The government are still keen neoliberals, even though many of the central neoliberal principles have been repeatedly and comprehensively invalidated, the Tories are so enraptured by the ideology that they are even determined to privatise the police forces that were more than happy to work as Margaret Thatcher's private militia in the early days of the neoliberal revolution. That the Tories are so obsessed with imposing defunct ideologically driven neoliberal pseudo-economics is pretty much the same as being incompetent and economically illiterate, but the question still remains. Why are they so determined to stick with invalidated neoliberal dogma? I think the answer lies in proposals four and five. The Tories are determined to protect the interests of their own class, they are after all the party of the establishment. The best way to protect the interests of the establishment is to reduce the upwards social mobility of the "lower orders" by restricting their access to capital (disposable income) by driving them into debt and by disincentivising them from getting higher education or making them pay up to 9% of what should be their disposable income in an "aspiration tax" that the children of the establishment elite can easily avoid. Driving ever more people into debt would have the added bonus of helping out the financial sector gamblers that are the main source of Tory party funds.
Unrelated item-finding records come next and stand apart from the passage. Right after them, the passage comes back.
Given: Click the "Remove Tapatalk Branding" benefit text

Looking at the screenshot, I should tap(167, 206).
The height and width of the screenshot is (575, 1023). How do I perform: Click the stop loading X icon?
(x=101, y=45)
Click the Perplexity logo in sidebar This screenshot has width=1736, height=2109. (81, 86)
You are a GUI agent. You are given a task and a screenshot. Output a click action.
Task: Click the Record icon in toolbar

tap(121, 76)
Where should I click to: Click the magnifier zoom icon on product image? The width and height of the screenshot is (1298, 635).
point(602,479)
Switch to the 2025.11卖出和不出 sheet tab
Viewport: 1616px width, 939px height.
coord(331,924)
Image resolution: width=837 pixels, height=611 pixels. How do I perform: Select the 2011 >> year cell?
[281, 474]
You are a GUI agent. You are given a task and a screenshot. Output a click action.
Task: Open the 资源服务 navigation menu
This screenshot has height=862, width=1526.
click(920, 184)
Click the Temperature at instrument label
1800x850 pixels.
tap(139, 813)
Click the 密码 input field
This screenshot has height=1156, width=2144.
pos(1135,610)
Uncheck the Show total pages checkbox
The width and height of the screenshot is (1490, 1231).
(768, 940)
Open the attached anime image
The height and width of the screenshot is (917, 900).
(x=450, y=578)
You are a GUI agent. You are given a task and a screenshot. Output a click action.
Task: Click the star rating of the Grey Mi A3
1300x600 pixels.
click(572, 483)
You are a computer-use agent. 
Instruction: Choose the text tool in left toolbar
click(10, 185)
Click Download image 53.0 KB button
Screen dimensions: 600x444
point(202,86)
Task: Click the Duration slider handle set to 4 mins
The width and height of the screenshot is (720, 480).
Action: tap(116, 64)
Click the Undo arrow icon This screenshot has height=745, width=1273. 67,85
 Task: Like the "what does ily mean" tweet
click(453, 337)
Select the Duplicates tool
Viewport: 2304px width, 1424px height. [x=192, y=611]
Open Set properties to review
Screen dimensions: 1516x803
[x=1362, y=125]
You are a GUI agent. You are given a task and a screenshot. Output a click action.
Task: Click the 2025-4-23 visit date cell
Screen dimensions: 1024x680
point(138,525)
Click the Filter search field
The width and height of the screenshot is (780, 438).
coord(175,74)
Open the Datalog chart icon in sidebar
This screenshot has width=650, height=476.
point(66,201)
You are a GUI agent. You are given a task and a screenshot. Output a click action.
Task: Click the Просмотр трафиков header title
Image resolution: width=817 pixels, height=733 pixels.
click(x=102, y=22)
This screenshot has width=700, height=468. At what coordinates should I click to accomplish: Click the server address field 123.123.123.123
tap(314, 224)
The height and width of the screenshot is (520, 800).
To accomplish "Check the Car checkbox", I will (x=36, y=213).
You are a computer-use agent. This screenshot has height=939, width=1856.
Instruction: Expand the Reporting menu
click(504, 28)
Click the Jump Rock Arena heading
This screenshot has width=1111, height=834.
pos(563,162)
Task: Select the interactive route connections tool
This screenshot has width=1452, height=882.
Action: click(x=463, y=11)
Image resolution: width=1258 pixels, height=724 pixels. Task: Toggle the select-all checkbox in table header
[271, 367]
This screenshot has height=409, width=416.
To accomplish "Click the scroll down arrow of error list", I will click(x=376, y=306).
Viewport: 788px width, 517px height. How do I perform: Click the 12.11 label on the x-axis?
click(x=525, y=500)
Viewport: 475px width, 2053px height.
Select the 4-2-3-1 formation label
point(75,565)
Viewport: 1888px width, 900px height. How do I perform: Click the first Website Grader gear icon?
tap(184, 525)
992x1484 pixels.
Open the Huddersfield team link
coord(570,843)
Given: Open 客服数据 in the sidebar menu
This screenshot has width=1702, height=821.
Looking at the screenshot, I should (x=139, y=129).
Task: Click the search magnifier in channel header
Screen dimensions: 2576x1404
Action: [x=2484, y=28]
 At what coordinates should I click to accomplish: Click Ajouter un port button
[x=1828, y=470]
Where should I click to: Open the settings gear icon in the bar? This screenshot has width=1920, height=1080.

The Tories are the party of the establishment, their party is riddled with millionaires and public school establishment trainees and they take the vast majority of their party funding from establishment sources. The following flow diagram gives an illustration of how several government policies reduce social mobility, decrease disposable income, increase  public debt and protect establishment interests.The fact that these reductions in disposable income and the increases in debt serve to reduce economic demand and damage the wider economy doesn't seem to matter to the Tories, since their core objective is only to protect establishment interests rather than to run a stable economy for the benefit of everybody.